When the national discussion first started, the issue of access to services, such as day care for nurses, was highly touted. I agreed that these were major concerns deserving of address before the nurses should be asked to start the 24-hour system. Even these considerations have taken a back seat to the seeming fight for more money and a general resistance to facilitating the start of the initiative.
These issues I continue to support. But if these are the things impeding the process of the national 24-hour polyclinic initiative, the nurses are doing a poor job at articulation in the media and losing support because of that. Frankly, the cross talk is making the nurses of Barbados seem unwilling to answer the call of duty and that, to my mind, is an unfortunate characterization.
The discussion about nurses opting to go into polyclinic service to not have to work 24-hour shifts is a nonsensical one. Polyclinic nursing always took the nurses involved beyond the polyclinic walls. These nurses visited the poor and elderly in communities. They visited new mothers and newborns and they were some of the first eyes to detect social ills such as domestic violence and poverty that are now causing social decay in Barbados.

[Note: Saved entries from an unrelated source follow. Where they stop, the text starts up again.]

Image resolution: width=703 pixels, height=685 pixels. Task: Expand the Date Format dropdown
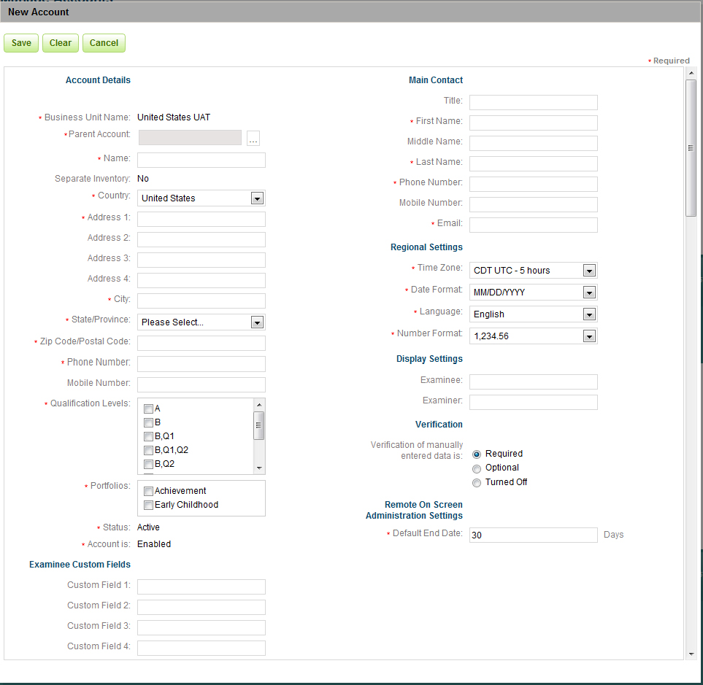point(589,293)
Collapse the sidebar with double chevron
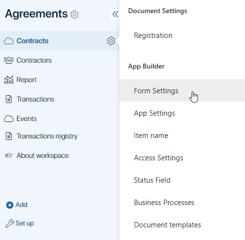This screenshot has width=245, height=240. [114, 14]
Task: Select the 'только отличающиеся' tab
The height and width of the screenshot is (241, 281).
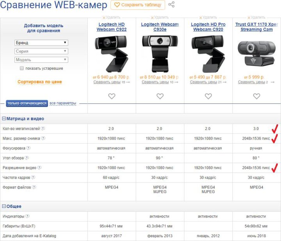Action: [x=27, y=103]
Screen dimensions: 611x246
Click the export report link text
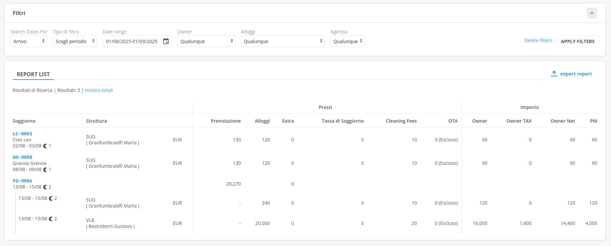(x=576, y=74)
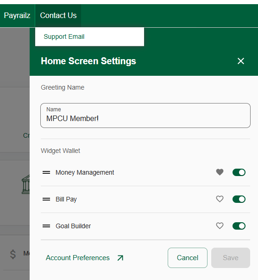Click the Cancel button

(x=188, y=258)
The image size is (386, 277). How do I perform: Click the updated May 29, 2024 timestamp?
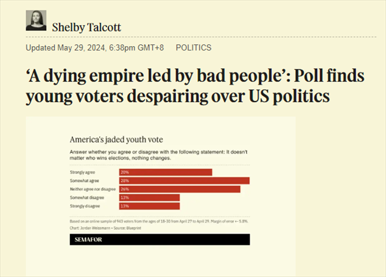(97, 47)
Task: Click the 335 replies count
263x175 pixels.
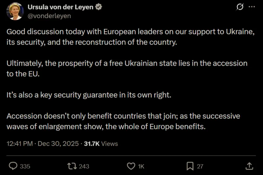Action: coord(25,166)
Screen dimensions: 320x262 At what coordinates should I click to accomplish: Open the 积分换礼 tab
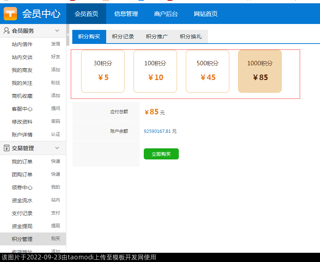[x=191, y=37]
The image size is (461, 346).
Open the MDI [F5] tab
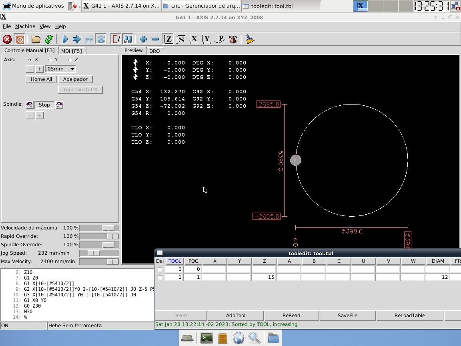[72, 51]
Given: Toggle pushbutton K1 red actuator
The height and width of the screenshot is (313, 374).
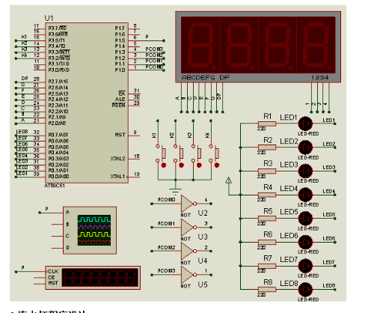Looking at the screenshot, I should (164, 165).
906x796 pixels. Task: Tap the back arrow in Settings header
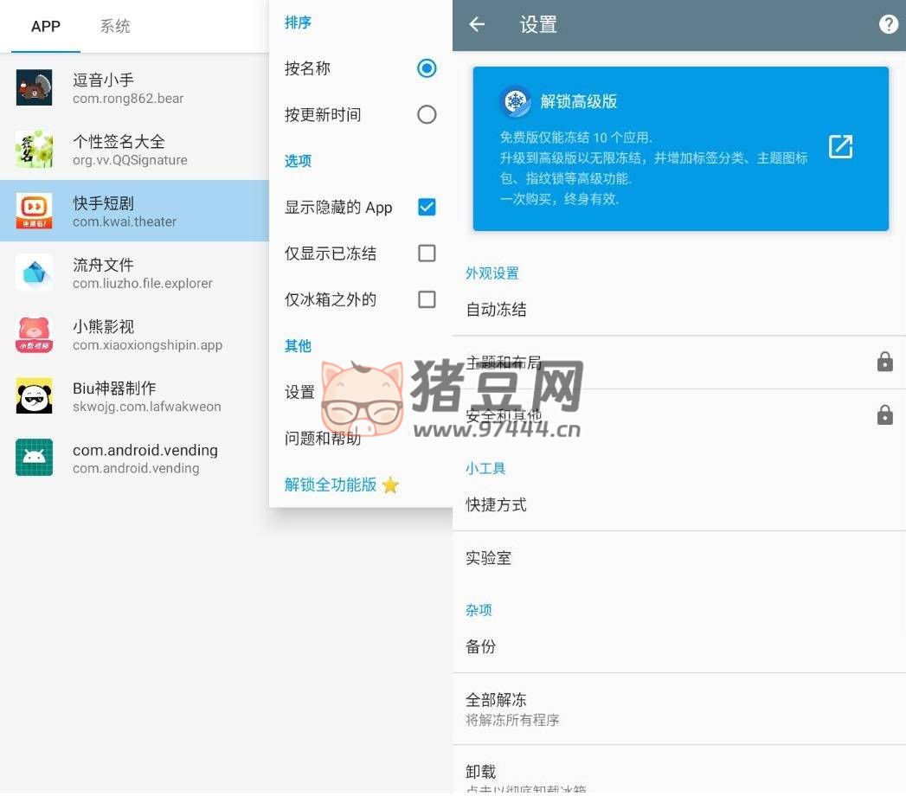pyautogui.click(x=477, y=25)
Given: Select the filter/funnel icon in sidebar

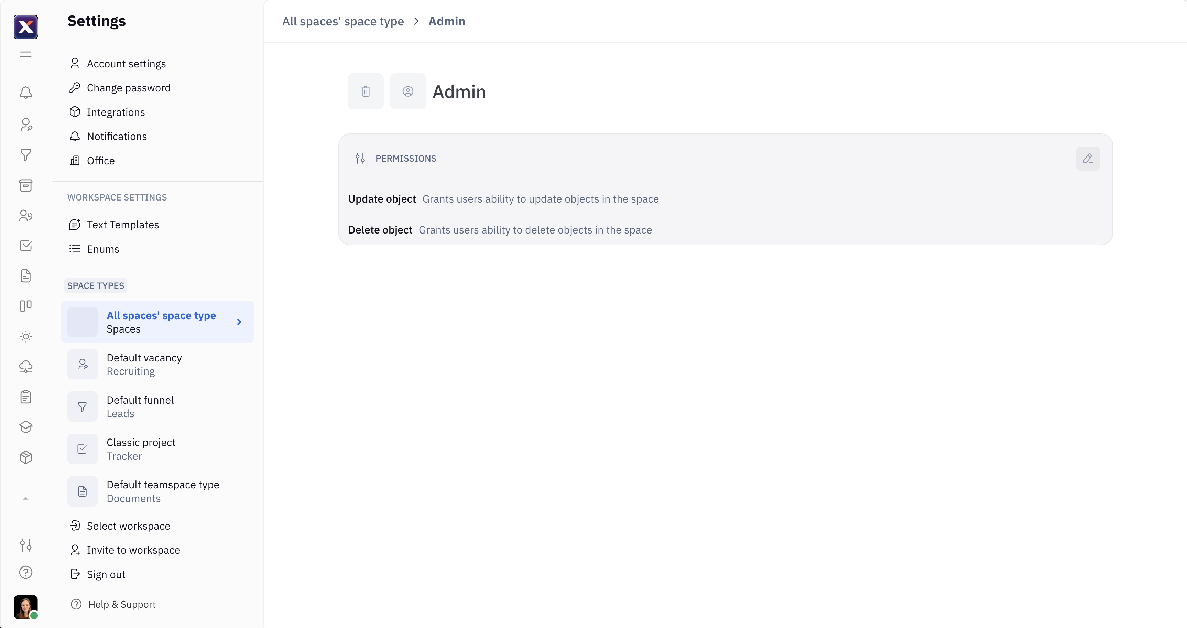Looking at the screenshot, I should [x=26, y=155].
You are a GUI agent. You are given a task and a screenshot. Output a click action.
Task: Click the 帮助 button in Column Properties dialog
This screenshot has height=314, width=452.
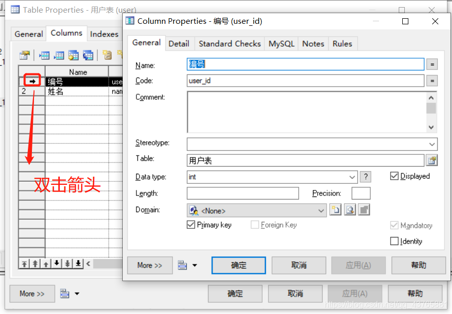[x=419, y=265]
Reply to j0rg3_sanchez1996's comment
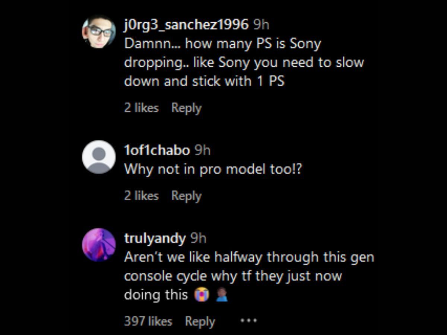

I think that some of the gaps that we have with social issues in Barbados could be alleviated if we return to a stronger community intervention. This may need the facilitation of social workers and other case management personnel. If the nurses are advocating for those types of support, then I can continue to support their concerns. Although, I must admit that I prefer them starting the implementation with the kinks to be ironed out.
With the levels of violence and gun play that we have in our society today, I think that the nurses are justified in requesting sufficient and adequate security at clinics. I am not just talking about a security guard ‘in a government uniform’. There needs to be adequate screening and lock mechanisms as well as a plan to ensure the safety of personnel and patients. I want to say that I would be surprised if the Government had not already been able to ensure this at the just gone implementation date. I also want to say – I live in Barbados so I will leave the point on the table.
Finally, I take the point that many of our polyclinics are in dire need of upkeep and repair. This is not, in any way, new or restricted to the polyclinics. We all know about the challenges with the primary care facility, the Queen Elizabeth Hospital. To use the state of the polyclinics as a primary reason for stopping the move to 24-hour service seems unrealistic.
If we all waited for best case medical facilities, the QEH would be closed and we would airlift Barbadians for medical treatment. With our financial situation being what it is, this reality is not going anywhere anytime soon. Thus, it will require ingenuity and a willingness to serve from our nurses. That is the bottom line – it is the price of post-colonial small island openness – but, at least it comes with beaches and good rum!
Can this be a reality check for all those involved? I hope that it can guide talks back to openness and a move in the best direction for Barbados as a whole. We simply must talk less and move our country in the direction we wish it to go. We all agreed that a child having an asthma attack in St John should not have to get to QEH to have a fighting chance. Let us start there and come forward again.
(Marsha Hinds is President of the National Organization of Women.